Moving forward, it is also important to understand the different effects on state incentives produced by block grants and per capita caps. One concern, with per capita allotments is the incentive created for states when they receive additional funding for each program enrollee. This will undoubtedly cause some states, aided by interest groups in those states, to seek to enroll as many people, particularly relatively healthy people, into their programs as possible.

The ability of states to do this for the blind and disabled population is not concerning since those enrollees generally have already gone through a screening process to gain eligibility for a disability program—Supplemental Security Income. Moreover, the phase down in the elevated match for the expansion population does diminish the incentive for states to enroll non-disabled, working-age adults into Medicaid. Moving forward, the task force may consider how to blend per capita caps with block grants to best achieve Medicaid financing reform.
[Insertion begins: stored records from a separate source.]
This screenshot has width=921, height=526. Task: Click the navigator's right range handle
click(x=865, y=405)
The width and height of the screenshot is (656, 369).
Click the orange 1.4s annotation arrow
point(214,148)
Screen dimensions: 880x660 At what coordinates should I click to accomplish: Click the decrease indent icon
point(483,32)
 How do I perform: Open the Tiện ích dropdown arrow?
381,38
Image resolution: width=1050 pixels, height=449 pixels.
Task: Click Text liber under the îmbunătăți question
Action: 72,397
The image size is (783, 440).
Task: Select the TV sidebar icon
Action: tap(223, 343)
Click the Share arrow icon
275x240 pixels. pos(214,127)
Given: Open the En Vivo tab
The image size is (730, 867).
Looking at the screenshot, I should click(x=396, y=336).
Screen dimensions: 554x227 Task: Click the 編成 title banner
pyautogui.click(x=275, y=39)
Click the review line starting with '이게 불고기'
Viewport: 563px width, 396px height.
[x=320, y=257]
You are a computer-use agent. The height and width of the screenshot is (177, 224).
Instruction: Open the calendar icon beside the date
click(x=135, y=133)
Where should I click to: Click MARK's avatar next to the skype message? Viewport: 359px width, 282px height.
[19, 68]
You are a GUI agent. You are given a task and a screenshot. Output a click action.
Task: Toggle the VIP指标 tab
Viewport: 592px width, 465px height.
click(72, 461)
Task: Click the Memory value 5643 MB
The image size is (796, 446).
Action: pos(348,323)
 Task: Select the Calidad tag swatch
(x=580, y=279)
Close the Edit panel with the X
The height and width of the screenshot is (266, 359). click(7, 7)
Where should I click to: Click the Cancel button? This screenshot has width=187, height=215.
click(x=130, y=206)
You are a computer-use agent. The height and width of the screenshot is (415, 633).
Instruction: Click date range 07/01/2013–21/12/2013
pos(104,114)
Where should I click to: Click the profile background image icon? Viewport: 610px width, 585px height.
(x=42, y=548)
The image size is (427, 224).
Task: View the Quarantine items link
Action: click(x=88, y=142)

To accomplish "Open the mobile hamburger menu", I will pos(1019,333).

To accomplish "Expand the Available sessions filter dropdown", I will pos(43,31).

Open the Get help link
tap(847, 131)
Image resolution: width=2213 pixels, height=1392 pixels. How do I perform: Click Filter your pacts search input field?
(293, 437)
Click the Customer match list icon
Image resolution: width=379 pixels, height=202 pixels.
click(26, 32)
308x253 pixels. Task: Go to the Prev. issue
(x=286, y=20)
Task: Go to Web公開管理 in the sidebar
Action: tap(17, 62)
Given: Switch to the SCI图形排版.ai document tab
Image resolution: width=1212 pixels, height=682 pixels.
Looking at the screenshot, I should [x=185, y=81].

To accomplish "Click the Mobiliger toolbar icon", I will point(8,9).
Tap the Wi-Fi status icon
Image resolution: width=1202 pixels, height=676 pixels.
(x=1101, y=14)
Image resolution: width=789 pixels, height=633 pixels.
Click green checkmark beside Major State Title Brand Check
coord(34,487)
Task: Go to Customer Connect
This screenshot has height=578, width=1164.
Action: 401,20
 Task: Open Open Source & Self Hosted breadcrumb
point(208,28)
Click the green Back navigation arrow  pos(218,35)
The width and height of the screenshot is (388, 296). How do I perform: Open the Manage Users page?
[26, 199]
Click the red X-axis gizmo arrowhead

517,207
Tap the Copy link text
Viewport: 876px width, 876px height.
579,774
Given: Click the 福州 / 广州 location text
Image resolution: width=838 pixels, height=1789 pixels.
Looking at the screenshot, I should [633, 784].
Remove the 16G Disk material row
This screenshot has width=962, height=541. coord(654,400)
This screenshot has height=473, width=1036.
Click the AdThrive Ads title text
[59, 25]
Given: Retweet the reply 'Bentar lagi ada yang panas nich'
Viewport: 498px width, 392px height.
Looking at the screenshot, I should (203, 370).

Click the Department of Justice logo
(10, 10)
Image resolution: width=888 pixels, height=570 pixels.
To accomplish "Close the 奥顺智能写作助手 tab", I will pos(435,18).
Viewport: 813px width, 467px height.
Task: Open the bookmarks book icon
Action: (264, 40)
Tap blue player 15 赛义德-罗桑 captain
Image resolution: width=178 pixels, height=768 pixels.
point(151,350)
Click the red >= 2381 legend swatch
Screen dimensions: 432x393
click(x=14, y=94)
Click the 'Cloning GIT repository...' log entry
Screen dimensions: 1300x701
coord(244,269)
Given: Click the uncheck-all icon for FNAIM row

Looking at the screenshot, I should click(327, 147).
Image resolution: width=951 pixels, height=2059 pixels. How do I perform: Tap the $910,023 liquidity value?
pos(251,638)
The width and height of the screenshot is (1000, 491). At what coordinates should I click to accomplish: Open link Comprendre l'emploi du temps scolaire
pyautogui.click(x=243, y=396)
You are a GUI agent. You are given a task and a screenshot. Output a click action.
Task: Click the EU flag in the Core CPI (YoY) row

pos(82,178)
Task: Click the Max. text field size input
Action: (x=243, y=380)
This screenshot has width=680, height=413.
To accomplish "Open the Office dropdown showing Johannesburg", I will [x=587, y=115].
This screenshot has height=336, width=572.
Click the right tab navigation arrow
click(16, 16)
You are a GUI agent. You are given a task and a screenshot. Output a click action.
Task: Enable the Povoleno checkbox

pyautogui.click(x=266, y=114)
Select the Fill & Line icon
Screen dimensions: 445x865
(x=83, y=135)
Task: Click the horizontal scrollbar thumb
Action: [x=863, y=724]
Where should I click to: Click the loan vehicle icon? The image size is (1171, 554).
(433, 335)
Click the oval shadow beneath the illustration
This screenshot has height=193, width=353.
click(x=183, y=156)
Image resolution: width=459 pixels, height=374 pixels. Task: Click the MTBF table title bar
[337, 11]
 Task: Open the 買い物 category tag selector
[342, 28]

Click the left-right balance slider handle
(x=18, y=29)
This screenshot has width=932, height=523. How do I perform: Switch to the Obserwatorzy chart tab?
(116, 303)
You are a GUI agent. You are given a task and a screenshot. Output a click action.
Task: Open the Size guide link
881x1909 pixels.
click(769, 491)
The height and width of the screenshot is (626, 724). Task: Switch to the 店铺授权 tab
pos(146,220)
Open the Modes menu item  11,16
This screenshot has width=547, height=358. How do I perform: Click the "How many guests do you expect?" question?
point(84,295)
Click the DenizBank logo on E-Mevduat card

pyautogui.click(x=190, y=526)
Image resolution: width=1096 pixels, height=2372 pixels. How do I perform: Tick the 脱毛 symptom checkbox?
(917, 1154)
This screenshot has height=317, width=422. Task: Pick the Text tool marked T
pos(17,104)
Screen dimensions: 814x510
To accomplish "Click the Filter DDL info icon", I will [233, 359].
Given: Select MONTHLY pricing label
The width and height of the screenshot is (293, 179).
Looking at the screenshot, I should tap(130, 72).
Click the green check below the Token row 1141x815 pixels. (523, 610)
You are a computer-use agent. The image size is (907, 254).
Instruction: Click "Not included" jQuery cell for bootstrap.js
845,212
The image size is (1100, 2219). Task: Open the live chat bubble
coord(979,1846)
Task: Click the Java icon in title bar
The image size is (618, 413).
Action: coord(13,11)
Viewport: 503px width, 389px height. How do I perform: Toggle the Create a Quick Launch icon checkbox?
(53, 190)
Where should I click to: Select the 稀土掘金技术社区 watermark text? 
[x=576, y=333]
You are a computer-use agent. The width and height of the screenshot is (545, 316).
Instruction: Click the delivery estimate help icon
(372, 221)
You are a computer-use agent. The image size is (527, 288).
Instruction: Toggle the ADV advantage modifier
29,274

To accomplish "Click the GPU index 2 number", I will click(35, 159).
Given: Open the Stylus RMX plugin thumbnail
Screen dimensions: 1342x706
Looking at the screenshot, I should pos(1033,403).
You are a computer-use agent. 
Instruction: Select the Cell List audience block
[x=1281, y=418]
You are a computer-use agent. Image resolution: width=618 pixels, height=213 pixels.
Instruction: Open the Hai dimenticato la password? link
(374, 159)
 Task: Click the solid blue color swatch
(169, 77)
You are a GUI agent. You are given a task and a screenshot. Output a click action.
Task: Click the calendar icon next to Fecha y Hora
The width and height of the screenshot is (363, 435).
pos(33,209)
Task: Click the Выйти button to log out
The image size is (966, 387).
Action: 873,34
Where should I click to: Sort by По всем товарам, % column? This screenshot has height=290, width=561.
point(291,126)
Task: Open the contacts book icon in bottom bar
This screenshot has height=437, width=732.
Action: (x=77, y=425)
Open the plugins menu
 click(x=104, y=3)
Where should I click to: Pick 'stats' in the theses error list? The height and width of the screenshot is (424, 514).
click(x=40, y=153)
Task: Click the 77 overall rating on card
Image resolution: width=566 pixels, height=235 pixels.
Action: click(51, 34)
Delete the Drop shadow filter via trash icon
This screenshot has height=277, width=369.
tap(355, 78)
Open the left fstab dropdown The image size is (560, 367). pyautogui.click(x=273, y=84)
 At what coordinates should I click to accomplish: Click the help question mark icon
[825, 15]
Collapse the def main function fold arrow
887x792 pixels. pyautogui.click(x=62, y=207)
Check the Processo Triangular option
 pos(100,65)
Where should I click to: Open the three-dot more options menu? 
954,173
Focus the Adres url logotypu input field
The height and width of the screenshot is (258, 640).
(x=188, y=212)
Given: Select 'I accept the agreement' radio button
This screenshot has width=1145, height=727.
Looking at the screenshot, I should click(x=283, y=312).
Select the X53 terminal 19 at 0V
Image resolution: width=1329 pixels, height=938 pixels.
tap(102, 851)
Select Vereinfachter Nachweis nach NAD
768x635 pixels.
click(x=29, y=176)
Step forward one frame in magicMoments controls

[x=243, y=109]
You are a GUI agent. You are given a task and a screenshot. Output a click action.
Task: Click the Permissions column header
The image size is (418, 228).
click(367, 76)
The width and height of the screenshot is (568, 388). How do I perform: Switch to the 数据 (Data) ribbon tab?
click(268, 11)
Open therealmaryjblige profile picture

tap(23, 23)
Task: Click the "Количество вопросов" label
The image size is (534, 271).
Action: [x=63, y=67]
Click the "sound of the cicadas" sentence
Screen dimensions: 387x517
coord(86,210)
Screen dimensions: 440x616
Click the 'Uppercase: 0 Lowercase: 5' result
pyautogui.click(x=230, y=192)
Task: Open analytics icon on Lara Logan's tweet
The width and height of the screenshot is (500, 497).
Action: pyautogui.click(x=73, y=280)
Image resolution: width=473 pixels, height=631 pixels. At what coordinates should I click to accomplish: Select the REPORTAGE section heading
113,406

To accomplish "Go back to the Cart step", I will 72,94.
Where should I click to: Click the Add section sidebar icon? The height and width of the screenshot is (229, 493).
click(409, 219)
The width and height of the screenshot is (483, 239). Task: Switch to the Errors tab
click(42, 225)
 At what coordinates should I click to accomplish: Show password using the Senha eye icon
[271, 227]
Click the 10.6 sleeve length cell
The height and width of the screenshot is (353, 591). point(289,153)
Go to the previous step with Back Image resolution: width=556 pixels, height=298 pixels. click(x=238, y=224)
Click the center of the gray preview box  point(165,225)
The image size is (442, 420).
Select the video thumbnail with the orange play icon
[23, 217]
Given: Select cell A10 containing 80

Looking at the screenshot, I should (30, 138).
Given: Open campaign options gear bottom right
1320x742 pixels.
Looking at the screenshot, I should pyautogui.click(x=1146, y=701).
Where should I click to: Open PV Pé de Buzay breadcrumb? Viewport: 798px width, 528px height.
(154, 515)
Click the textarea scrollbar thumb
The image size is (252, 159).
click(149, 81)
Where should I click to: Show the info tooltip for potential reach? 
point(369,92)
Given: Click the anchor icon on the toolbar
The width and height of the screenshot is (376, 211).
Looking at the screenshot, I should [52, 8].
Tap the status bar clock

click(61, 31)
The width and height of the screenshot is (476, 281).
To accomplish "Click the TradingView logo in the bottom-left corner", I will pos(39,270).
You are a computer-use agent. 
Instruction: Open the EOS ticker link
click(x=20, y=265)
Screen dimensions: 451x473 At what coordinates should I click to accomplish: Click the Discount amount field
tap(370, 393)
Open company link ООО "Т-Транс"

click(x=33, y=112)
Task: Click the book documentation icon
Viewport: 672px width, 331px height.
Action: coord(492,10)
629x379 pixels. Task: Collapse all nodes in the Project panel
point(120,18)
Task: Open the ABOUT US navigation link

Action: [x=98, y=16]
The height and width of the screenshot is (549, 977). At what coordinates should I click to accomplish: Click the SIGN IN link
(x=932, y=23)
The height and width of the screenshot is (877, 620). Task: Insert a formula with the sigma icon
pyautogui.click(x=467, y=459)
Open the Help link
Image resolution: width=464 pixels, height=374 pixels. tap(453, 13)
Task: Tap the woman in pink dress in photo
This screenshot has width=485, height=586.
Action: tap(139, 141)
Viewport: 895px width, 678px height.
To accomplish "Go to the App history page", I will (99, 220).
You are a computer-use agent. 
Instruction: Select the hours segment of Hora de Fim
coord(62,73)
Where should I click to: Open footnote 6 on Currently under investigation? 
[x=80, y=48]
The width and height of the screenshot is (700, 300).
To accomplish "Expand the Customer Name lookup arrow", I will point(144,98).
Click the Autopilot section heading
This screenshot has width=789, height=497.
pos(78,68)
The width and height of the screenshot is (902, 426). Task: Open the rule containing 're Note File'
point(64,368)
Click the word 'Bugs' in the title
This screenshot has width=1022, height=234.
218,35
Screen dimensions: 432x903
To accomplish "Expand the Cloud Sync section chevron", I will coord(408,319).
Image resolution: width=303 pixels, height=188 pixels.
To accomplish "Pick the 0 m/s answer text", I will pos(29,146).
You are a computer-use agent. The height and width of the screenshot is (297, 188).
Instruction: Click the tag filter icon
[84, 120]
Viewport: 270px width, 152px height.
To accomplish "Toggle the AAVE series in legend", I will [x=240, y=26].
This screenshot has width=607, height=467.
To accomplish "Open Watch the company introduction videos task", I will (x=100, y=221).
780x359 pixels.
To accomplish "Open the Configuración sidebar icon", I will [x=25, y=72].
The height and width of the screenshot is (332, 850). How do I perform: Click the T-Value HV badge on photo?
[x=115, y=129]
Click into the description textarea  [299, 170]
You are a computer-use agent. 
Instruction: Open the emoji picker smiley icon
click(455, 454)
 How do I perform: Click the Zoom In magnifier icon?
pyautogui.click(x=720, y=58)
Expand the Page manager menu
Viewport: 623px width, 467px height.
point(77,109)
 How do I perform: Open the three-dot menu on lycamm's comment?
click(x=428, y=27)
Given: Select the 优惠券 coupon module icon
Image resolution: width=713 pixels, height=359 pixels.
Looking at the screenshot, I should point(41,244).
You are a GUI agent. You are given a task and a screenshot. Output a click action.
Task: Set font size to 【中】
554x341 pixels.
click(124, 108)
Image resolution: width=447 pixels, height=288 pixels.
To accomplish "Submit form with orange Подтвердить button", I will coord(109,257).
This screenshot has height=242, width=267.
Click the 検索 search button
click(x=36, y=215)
With respect to the ACA Medicaid expansion, the task force approach moves in the right direction. Given the evidence that Medicaid is such a poor program for non-disabled adults in particular, allowing states to move as many non-disabled adults off of Medicaid is sensible. Thus, the decision of the task force to ratchet down the elevated match rate for the expansion population is important. While reducing the elevated rate eliminates the bias against the traditional Medicaid enrollment groups, it will also provide states with an incentive to transition non-disabled, working-age adults off of Medicaid. Of course, it is important to consider the costs of this approach, meaning the task force needs to specify the size of the tax credit.


Sensible Medicaid reform must accomplish two aims: reduce the unsustainable trajectory of federal and state Medicaid spending, and produce better outcomes for people most in need of public assistance. The House task force proposal would take steps to accomplish both aims. While much more work needs to be done, this is generally a good start.